By Paul C. Mathis, Crimson Staff Writer

Two Harvard students were among only ten budding scientists nationwide this year to earn a much-coveted graduate fellowship granted by the Hertz Foundation. Each of the ten students was awarded $250,000, “no strings attached,” to pursue graduate studies in engineering and the applied sciences.

Timothy L. Kovachy ’09, and Jeff Thompson, a Harvard graduate student in physics, faced even higher odds than applicants in previous year—the number of fellowships granted this year by the Hertz Foundation was reduced by 50 percent. The winners were selected from 543 other scientists, a pool comparable in size to those of previous years.

“The process for earning the fellowship is quite rigorous,” Kovachy said. “You are expected to not only have done significant research in the sciences, but to have a general knowledge of virtually all scientific subjects.”

To win a Hertz fellowship, candidates are required to submit a detailed application and participate in two rounds of interviews. During the first interview, applicants were asked questions from all areas of physics, chemistry, biology, and statistics. The second round was geared more towards a discussion of what the applicant intended to do with his fellowship.

Kovachy said that he was up to the challenge, having spent his last three summers doing research in physics at Stanford, and experimenting with physical principles on his own. The Winthrop house resident is especially interested in utilizing “atomic interferometers” to measure gravitational forces at the quantum level.
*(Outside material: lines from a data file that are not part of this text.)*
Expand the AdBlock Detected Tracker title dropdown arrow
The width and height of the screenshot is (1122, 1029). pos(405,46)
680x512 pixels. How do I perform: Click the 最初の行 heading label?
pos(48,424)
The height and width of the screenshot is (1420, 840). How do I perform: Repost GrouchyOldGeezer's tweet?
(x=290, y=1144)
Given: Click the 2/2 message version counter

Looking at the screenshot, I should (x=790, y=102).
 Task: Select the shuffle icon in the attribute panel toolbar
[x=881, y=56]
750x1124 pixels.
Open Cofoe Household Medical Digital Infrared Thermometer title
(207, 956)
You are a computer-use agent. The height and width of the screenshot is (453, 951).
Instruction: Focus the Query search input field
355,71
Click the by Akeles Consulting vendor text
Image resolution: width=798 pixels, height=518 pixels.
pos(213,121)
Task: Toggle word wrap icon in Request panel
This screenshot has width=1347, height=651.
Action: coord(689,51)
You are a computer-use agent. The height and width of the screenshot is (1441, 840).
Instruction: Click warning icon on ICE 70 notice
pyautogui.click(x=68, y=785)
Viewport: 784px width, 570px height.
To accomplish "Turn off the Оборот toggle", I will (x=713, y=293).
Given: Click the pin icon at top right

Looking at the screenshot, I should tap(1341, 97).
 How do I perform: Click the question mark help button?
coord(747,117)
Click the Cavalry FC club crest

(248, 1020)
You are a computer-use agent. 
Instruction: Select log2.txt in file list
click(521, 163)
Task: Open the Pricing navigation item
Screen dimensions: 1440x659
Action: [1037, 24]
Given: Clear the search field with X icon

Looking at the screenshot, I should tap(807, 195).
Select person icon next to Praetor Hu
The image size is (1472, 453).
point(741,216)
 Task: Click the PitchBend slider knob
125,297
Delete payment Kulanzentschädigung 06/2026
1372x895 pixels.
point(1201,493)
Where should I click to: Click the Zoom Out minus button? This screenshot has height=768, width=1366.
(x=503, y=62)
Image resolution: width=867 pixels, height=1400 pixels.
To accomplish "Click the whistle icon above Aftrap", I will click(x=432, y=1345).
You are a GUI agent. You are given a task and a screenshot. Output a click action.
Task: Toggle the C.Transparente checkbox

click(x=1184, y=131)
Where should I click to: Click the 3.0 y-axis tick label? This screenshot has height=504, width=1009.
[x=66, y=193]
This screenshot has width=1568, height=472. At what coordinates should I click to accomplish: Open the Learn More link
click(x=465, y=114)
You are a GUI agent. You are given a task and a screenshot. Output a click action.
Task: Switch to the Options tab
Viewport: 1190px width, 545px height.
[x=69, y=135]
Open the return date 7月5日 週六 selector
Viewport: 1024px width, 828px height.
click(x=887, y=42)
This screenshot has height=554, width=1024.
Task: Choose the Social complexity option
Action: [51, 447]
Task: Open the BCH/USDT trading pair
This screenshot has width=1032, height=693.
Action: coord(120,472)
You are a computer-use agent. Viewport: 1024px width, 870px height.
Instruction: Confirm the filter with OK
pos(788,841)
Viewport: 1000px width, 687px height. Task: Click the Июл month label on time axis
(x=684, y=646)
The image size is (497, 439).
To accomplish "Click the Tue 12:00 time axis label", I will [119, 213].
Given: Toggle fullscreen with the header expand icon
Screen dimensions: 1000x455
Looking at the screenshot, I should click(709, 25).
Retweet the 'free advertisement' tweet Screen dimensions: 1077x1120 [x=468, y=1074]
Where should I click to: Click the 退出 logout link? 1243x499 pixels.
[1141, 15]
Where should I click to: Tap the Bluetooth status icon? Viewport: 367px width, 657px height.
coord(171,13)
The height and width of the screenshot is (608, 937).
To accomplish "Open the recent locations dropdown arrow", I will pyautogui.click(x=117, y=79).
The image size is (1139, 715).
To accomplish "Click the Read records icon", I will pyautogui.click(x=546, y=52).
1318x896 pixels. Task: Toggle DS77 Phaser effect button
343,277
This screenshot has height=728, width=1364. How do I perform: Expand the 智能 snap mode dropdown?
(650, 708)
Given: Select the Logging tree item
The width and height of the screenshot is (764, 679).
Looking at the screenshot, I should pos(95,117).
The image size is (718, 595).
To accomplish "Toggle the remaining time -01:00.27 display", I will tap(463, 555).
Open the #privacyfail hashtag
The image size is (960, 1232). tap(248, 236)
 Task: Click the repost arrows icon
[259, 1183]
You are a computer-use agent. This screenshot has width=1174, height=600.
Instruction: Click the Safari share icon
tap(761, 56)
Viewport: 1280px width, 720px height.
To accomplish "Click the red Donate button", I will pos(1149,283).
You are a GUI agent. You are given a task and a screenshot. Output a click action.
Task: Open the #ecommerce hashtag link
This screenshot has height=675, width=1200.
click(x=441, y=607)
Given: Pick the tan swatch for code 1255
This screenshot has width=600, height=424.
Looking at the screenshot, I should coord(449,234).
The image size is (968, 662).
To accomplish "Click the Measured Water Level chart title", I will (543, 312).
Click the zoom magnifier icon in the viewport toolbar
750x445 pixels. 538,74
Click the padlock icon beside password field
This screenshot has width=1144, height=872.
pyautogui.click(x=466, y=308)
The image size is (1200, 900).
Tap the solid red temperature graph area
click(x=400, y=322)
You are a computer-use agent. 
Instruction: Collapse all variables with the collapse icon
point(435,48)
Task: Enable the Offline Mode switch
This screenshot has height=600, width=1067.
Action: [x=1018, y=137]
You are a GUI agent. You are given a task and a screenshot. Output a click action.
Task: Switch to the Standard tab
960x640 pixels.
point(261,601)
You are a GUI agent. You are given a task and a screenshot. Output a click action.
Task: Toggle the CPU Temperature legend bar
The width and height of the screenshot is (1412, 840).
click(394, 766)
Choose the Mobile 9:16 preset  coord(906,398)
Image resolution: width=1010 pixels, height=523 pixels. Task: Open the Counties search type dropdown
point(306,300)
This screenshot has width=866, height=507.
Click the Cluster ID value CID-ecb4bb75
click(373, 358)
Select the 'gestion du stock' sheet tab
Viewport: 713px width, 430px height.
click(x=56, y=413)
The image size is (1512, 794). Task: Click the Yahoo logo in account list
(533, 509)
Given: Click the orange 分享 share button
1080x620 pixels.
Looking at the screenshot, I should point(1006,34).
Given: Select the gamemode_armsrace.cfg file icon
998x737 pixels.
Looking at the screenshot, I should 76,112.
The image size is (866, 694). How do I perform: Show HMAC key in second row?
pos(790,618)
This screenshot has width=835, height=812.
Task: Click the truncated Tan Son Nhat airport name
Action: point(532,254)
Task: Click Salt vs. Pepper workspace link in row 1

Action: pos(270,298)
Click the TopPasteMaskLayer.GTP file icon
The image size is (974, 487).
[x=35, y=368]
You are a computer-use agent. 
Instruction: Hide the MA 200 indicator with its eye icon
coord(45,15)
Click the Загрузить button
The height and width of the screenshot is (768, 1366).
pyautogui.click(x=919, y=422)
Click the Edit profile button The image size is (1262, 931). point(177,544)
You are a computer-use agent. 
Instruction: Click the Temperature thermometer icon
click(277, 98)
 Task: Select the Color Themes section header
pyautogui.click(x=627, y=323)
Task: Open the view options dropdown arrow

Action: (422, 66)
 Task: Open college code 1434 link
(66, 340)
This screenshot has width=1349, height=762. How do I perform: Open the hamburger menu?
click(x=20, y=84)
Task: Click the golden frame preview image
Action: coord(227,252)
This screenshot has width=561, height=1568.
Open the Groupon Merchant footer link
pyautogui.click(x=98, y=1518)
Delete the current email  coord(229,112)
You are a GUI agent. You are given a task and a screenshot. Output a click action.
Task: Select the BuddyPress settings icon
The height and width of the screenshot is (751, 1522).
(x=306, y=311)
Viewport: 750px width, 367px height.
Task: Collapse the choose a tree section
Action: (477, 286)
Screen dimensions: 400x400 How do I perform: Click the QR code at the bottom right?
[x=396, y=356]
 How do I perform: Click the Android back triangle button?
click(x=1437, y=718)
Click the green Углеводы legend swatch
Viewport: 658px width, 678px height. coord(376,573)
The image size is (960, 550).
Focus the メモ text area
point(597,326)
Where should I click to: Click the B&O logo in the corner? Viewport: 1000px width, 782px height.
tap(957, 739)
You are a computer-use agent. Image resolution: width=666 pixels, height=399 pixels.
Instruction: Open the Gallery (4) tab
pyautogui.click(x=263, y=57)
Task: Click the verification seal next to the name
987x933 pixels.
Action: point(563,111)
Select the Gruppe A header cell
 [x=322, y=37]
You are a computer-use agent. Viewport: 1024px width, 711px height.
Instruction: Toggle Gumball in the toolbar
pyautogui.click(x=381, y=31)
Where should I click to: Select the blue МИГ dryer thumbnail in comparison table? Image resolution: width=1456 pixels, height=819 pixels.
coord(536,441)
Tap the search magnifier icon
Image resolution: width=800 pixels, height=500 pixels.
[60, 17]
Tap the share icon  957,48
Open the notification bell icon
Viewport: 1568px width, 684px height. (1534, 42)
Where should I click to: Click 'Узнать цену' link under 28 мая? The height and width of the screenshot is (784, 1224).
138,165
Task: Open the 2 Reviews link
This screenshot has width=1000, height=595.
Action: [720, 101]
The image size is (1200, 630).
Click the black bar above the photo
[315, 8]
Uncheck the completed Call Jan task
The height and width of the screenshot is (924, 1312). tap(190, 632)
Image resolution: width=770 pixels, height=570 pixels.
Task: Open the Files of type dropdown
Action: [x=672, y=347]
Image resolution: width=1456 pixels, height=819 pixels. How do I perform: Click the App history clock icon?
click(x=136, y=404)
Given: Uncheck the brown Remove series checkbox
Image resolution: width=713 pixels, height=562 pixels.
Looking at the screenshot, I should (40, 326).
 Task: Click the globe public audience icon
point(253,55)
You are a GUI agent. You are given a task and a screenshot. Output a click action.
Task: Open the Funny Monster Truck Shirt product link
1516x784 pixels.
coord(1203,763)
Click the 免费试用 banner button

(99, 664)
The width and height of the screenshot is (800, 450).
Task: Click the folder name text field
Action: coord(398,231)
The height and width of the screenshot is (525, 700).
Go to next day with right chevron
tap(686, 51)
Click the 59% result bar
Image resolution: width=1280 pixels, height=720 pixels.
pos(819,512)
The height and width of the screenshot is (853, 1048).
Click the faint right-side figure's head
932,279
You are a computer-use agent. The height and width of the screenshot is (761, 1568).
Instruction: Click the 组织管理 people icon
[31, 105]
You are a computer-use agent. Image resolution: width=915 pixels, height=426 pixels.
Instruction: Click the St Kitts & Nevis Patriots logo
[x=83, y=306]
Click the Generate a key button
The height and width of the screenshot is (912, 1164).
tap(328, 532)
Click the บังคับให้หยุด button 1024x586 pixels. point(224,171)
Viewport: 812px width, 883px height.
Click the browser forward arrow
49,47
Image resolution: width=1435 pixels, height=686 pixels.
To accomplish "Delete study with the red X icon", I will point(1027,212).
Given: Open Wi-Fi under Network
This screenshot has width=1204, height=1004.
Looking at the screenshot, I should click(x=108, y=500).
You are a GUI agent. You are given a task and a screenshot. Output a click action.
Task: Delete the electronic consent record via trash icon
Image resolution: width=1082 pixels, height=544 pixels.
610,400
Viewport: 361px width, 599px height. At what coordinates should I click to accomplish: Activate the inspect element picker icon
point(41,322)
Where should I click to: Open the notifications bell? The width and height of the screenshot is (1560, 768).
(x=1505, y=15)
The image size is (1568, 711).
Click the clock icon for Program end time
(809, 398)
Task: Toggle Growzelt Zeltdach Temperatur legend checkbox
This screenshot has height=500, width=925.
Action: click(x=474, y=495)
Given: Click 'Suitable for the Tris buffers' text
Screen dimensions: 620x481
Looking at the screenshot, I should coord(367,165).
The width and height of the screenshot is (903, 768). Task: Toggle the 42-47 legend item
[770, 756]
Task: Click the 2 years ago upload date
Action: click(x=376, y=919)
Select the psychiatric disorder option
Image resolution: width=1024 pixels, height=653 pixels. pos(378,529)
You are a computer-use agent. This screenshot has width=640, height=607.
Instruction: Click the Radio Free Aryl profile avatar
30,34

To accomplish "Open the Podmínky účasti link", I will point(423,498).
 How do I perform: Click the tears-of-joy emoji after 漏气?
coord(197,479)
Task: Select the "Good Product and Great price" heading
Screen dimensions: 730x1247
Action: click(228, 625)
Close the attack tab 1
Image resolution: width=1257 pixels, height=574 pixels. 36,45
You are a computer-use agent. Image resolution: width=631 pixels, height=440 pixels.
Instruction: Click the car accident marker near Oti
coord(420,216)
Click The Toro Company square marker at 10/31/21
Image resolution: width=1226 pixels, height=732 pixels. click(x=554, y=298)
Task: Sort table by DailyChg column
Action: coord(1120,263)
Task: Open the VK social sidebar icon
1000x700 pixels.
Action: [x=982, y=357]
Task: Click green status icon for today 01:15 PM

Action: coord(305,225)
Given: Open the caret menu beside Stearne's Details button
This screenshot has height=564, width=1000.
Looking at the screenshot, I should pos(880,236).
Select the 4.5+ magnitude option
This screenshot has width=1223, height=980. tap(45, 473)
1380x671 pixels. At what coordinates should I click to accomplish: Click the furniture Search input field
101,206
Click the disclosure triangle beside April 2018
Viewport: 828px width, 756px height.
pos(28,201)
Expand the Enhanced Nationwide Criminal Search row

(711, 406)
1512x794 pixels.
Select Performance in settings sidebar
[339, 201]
“Essentially, I measure how two atoms fall simultaneously, much like Galileo measured how two balls fell in synchronization from atop the Tower of Pisa,” Kovachy said. If there is some atomic interference—that is, if two atoms of rubidium do not fall simultaneously—then scientists will have to rethink how gravitational forces act on particles generally.

Thompson will also be pursuing research in physics.